A few years after high school, she went to California, married a hometown friend, waitressed, played in a wedding band and had a daughter, Cassandra, now 18, and a son, Nick, 16. Both are students at Fauquier High. In 1988, the family moved to Hawaii on a lark.
The marriage soon fell apart, and she rented a place on a coffee plantation where she met her future husband, Tom Salter, a Treasury Department employee who was visiting his brother.
In Fauquier, during the mid-1990s, she began performing at the community theater with her daughter. There she met Kathy Wolf, who works for the Justice Department, and together they started something of a secret society, The Red Tent Sisterhood, named after the Anita Diamont novel. Wolf said it began as a book club of about a half-dozen women, but they ended up gabbing too much.
When Salter was diagnosed with breast cancer in March 2001 and underwent chemotherapy and radiation treatment, "we asked her to stop wearing her wig," Wolf said. "We felt she needed to be comfortable and not self-conscious about her baldness."

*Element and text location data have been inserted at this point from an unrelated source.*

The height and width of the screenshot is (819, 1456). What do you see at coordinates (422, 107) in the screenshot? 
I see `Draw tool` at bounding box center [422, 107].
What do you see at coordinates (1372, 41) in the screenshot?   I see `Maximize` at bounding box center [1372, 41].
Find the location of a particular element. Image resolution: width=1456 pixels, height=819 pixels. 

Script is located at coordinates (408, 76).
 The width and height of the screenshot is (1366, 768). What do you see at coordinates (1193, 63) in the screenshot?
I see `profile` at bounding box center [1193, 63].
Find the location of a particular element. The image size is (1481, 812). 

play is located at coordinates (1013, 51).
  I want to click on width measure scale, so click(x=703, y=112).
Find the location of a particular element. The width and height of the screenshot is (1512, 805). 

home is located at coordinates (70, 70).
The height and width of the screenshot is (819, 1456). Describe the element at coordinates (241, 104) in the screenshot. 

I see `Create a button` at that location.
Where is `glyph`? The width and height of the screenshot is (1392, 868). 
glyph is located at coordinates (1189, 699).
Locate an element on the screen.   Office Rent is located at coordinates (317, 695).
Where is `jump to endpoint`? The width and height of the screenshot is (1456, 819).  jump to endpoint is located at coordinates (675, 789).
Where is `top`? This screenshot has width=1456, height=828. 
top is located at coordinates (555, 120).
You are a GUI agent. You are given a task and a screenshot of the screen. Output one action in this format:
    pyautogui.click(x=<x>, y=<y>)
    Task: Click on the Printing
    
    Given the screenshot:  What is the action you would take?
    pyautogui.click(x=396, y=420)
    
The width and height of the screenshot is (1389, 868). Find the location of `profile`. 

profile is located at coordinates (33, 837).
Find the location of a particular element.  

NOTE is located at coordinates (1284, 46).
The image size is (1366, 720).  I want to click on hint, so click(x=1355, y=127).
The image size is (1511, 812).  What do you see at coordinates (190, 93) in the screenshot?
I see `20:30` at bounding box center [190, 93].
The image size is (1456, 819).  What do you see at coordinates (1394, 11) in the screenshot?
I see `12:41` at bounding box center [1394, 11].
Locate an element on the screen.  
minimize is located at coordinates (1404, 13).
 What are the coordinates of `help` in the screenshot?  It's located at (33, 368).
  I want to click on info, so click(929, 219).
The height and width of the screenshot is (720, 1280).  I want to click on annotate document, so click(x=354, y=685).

At Salter's church, the Rev. Terry Dearmore convinced her that she should produce a CD. He got church members to chip in, an easy thing to do, they said, after they sang a rousing version of R. Kelly's hit "I Believe I Can Fly."
"People gave $1,000 checks after that one. We couldn't stop them from giving," said Dearmore, who helped Salter connect with a recording studio in Nashville, where he once sang commercial jingles. Along with promoting pig dysentery pills, his was the voice that hawked Budweiser beer with the line, "This Bud's for You."
Salter prepared by taking voice lessons from Lisa Reagan, a Washington Opera singer in The Plains who taught Salter how to coordinate breathing with singing.
"She's playing at Blues Alley? She should. Duh," said Reagan, who gave concerts at the White House in the 1980s when her distant cousin was a resident. "She has such a smooth voice."
Back at the Ice House, Salter, dressed in a fitted khaki blazer, white shirt and black slacks, is taking a short break from her four-hour set. She has just finished "Fine and Mellow," and a club regular approaches her with a typed poem he prepared for her.
I'll fly seaplanes all full of tourists and watch in the evenings as you sing the old, slow songs to expats in a dark quiet bar.
"It's amazing," she says, holding the poem. "Blues and jazz gives so much to the audience. It has given so much to me, too."